TASK TO COMPLETE: Please copy all of the data below, swapping every "GUI agent" for "interface agent" and leaving everything else unchanged.

GIVEN RECORDS:
+++

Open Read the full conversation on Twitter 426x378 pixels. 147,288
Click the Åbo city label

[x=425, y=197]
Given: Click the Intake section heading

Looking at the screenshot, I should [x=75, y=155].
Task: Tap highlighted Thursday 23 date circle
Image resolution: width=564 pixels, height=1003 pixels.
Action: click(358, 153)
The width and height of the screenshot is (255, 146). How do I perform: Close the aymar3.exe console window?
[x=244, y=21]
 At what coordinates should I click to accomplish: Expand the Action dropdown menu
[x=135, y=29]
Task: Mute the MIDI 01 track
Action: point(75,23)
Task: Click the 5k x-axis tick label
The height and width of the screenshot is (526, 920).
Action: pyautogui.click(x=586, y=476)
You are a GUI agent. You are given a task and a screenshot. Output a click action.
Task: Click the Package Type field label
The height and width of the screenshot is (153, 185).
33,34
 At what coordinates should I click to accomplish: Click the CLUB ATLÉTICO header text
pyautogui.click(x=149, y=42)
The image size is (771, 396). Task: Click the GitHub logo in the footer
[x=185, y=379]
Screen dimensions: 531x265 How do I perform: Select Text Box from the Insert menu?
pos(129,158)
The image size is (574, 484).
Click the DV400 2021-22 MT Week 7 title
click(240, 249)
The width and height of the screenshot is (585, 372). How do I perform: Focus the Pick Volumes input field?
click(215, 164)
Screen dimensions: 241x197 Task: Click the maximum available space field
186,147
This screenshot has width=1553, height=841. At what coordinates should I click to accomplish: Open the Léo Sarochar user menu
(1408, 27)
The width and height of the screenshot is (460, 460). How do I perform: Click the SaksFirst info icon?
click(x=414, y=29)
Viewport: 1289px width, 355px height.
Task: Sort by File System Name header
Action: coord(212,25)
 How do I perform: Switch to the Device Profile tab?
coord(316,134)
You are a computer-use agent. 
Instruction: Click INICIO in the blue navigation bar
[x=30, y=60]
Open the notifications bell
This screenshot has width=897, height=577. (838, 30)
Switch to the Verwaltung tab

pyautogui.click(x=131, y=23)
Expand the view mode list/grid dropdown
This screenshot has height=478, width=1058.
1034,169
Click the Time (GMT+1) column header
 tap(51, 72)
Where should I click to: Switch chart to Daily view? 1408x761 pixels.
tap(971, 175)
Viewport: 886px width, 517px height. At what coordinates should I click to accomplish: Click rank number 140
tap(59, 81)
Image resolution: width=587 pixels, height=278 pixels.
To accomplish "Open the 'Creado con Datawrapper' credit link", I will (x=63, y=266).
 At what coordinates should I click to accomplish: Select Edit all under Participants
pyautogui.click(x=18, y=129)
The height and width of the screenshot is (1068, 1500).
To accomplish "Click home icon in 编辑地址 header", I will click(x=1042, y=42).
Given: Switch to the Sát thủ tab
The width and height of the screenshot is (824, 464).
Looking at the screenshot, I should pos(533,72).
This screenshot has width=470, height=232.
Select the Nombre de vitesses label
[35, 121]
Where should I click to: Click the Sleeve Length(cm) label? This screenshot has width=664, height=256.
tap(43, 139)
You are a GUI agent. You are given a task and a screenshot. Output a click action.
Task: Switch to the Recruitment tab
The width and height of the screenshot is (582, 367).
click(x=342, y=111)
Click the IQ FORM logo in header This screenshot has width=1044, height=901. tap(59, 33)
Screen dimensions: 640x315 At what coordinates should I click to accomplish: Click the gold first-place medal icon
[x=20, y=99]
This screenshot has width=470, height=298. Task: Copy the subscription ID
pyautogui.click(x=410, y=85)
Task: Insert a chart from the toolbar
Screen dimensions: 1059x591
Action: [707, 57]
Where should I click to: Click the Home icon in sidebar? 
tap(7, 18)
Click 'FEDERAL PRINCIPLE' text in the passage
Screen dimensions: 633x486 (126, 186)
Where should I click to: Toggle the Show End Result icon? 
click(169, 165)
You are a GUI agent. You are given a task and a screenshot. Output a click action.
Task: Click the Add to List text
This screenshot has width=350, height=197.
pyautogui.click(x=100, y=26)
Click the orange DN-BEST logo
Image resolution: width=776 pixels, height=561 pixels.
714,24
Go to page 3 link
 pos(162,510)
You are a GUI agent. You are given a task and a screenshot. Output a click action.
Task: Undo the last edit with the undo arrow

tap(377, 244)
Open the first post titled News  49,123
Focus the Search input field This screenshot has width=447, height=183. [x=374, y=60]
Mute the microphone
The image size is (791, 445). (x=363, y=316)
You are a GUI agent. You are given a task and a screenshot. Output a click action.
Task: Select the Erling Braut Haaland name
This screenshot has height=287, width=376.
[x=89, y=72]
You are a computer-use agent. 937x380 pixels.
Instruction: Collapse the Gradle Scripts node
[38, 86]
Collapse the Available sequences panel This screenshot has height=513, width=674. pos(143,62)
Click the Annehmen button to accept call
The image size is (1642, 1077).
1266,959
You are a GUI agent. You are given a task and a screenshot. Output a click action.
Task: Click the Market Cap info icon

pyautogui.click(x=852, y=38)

+++

SOLUTION FOR THIS EXERCISE:
Open Read the full conversation on Twitter 426x378 pixels. 147,288
Click the Åbo city label

[x=425, y=197]
Given: Click the Intake section heading

Looking at the screenshot, I should [x=75, y=155].
Task: Tap highlighted Thursday 23 date circle
Image resolution: width=564 pixels, height=1003 pixels.
Action: click(358, 153)
The width and height of the screenshot is (255, 146). How do I perform: Close the aymar3.exe console window?
[x=244, y=21]
 At what coordinates should I click to accomplish: Expand the Action dropdown menu
[x=135, y=29]
Task: Mute the MIDI 01 track
Action: point(75,23)
Task: Click the 5k x-axis tick label
The height and width of the screenshot is (526, 920).
Action: pyautogui.click(x=586, y=476)
You are a interface agent. You are given a task and a screenshot. Output a click action.
Task: Click the Package Type field label
The height and width of the screenshot is (153, 185).
33,34
 At what coordinates should I click to accomplish: Click the CLUB ATLÉTICO header text
pyautogui.click(x=149, y=42)
The image size is (771, 396). Task: Click the GitHub logo in the footer
[x=185, y=379]
Screen dimensions: 531x265 How do I perform: Select Text Box from the Insert menu?
pos(129,158)
The image size is (574, 484).
Click the DV400 2021-22 MT Week 7 title
click(240, 249)
The width and height of the screenshot is (585, 372). How do I perform: Focus the Pick Volumes input field?
click(215, 164)
Screen dimensions: 241x197 Task: Click the maximum available space field
186,147
This screenshot has width=1553, height=841. At what coordinates should I click to accomplish: Open the Léo Sarochar user menu
(1408, 27)
The width and height of the screenshot is (460, 460). How do I perform: Click the SaksFirst info icon?
click(x=414, y=29)
Viewport: 1289px width, 355px height.
Task: Sort by File System Name header
Action: coord(212,25)
 How do I perform: Switch to the Device Profile tab?
coord(316,134)
You are a computer-use agent. 
Instruction: Click INICIO in the blue navigation bar
[x=30, y=60]
Open the notifications bell
This screenshot has width=897, height=577. (838, 30)
Switch to the Verwaltung tab

pyautogui.click(x=131, y=23)
Expand the view mode list/grid dropdown
This screenshot has height=478, width=1058.
1034,169
Click the Time (GMT+1) column header
 tap(51, 72)
Where should I click to: Switch chart to Daily view? 1408x761 pixels.
tap(971, 175)
Viewport: 886px width, 517px height. At what coordinates should I click to accomplish: Click rank number 140
tap(59, 81)
Image resolution: width=587 pixels, height=278 pixels.
To accomplish "Open the 'Creado con Datawrapper' credit link", I will (x=63, y=266).
 At what coordinates should I click to accomplish: Select Edit all under Participants
pyautogui.click(x=18, y=129)
The height and width of the screenshot is (1068, 1500).
To accomplish "Click home icon in 编辑地址 header", I will click(x=1042, y=42).
Given: Switch to the Sát thủ tab
The width and height of the screenshot is (824, 464).
Looking at the screenshot, I should pos(533,72).
This screenshot has width=470, height=232.
Select the Nombre de vitesses label
[35, 121]
Where should I click to: Click the Sleeve Length(cm) label? This screenshot has width=664, height=256.
tap(43, 139)
You are a interface agent. You are given a task and a screenshot. Output a click action.
Task: Switch to the Recruitment tab
The width and height of the screenshot is (582, 367).
click(x=342, y=111)
Click the IQ FORM logo in header This screenshot has width=1044, height=901. tap(59, 33)
Screen dimensions: 640x315 At what coordinates should I click to accomplish: Click the gold first-place medal icon
[x=20, y=99]
This screenshot has width=470, height=298. Task: Copy the subscription ID
pyautogui.click(x=410, y=85)
Task: Insert a chart from the toolbar
Screen dimensions: 1059x591
Action: [707, 57]
Where should I click to: Click the Home icon in sidebar? 
tap(7, 18)
Click 'FEDERAL PRINCIPLE' text in the passage
Screen dimensions: 633x486 (126, 186)
Where should I click to: Toggle the Show End Result icon? 
click(169, 165)
You are a interface agent. You are given a task and a screenshot. Output a click action.
Task: Click the Add to List text
This screenshot has width=350, height=197.
pyautogui.click(x=100, y=26)
Click the orange DN-BEST logo
Image resolution: width=776 pixels, height=561 pixels.
714,24
Go to page 3 link
 pos(162,510)
You are a interface agent. You are given a task and a screenshot. Output a click action.
Task: Undo the last edit with the undo arrow

tap(377, 244)
Open the first post titled News  49,123
Focus the Search input field This screenshot has width=447, height=183. [x=374, y=60]
Mute the microphone
The image size is (791, 445). (x=363, y=316)
You are a interface agent. You are given a task and a screenshot. Output a click action.
Task: Select the Erling Braut Haaland name
This screenshot has height=287, width=376.
[x=89, y=72]
You are a computer-use agent. 937x380 pixels.
Instruction: Collapse the Gradle Scripts node
[38, 86]
Collapse the Available sequences panel This screenshot has height=513, width=674. pos(143,62)
Click the Annehmen button to accept call
The image size is (1642, 1077).
1266,959
You are a interface agent. You are given a task and a screenshot. Output a click action.
Task: Click the Market Cap info icon

pyautogui.click(x=852, y=38)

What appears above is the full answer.